ベトナム戦争時は、その巨大な爆弾倉に大量の通常爆弾を搭載し、北ベトナムを空爆に行ってます。
この模型のB-52はベトナム戦争の頃に大活躍したD型です。
B-52A:テスト機(3機製造)
B-52B:A型に爆撃装置を搭載した実戦型(50機製造)
B-52C:B型の主翼の一番外側に大型の増槽を吊って後続距離を伸ばした改良型(35機製造)
B-52D:核爆弾だけじゃなく、通常爆弾を大量に搭載できるようにしたタイプ(170機製造)
D型は尾部機銃のFCS(火器管制装置)が新型になった他、通常爆弾を大量に搭載して絨毯爆撃できる様にした量産型で、主にベトナム戦争で大活躍しました。
B-52はジェット機ですが、最高速度は時速1000km(マッハ0.8)。ベトナム戦争の頃から、アメリカもソ連もマッハ2の超音速で飛べるジェット戦闘機を次々と開発。マッハ0.8で飛んで行ったら、あっさりと撃墜されます。
そこでB-52の次のB-58ハスラーはマッハ2、その次のB-70バルキリーではマッハ3の超音速で飛びモスクワを核攻撃できるようになりました。
しかし、ほぼ同時期に大陸間弾道弾が開発され、核弾頭も小型化、潜水艦からも核ミサイルを発射できる様になり、ミサイルが凄い勢いで進化していきました。
そうなると、わざわざパイロットが爆撃機を操縦して、危険な敵国上空に侵入して水爆を落とすメリットが何一つない為、B-58はわずか10年で退役。B-70は試作機が2機作られた時点で計画が凍結されました。
一方のB-52は1955年から運用が続いてますが、30トンという爆弾積載量がある為、爆弾をたくさん積んでの通常爆撃や、巡航ミサイルで敵国へのスタンドオフ攻撃が出来、色々使えて便利なので、湾岸戦争やアフガン紛争、イラク戦争などに出撃し、巡航ミサイルAGM-86を発射しまくってます。
運用開始から70年近く経つのに未だに現役です。
その後、B-1BやB-2といったステルス爆撃が作られたものの、やっぱり爆弾搭載量と航続距離ではB-52の比ではない為、B-52も未だに現役です。
しかし、流石に寿命が来てる為、エンジンをロールスロイス製の新型エンジンに換装。新たにB-52Jの型番を与えて電子系なども近代化改修。2050年代まで使用する事が決定しました。
・・・パイロットよりも長生きな爆撃機である。
◆趣味のスカイボルトミサイル
大型の核ミサイルは地下に掘られたミサイルサイロから発射されますが、偵察衛星で場所の特定が容易なので核戦争が始まったら真っ先に狙われます。
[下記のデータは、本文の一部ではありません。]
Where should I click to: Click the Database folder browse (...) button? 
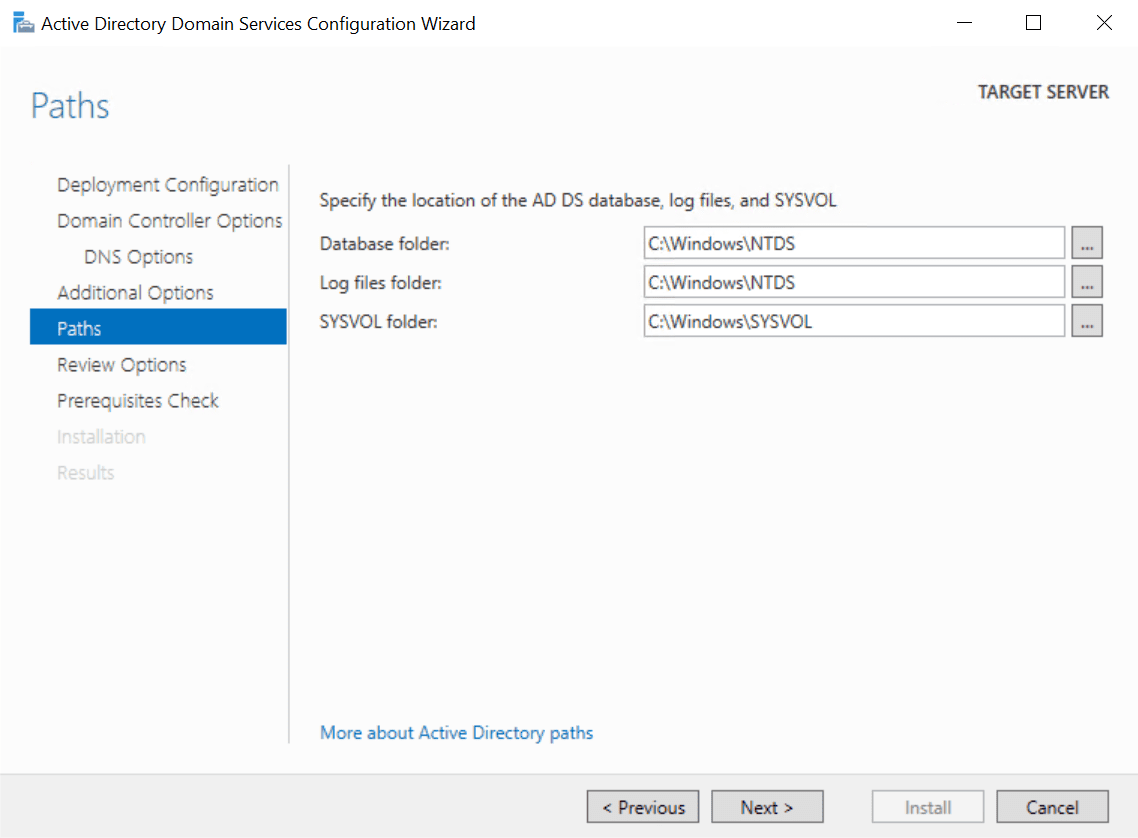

そこで1959年から開発が開始されたのが中距離弾道ミサイルのスカイボルト。
空中発射型のミサイルで、B-52の専用武装になるはずでした。
全長11m、重さ5トンという大型のミサイルで、射程距離は1850km。核弾頭の威力は1.2メガトンで広島に落とされた原爆の80倍の威力があります。
ソ連の迎撃機が飛んで来る遥か手前からミサイルを発射。ミサイルはマッハ12.5の超スピードで飛翔し、ソ連の主要都市を核攻撃する予定でした。
が! 5回行われた発射実験は全部失敗に終わった為、予算が凍結され、開発計画は中止になりました。
まあ、その15年後、巡航ミサイルAGM-86が作られ、胴体内の回転式ランチャーに8発、主翼に12発の計20発を搭載できる様になった為、スカイボルトミサイルよりも更に凶悪に進化したのですが・・・・。
AGM-86も核ミサイルなのですが、湾岸戦争やイラク戦争では核弾頭ではなく、通常弾頭を装備して、イラクを攻撃しました。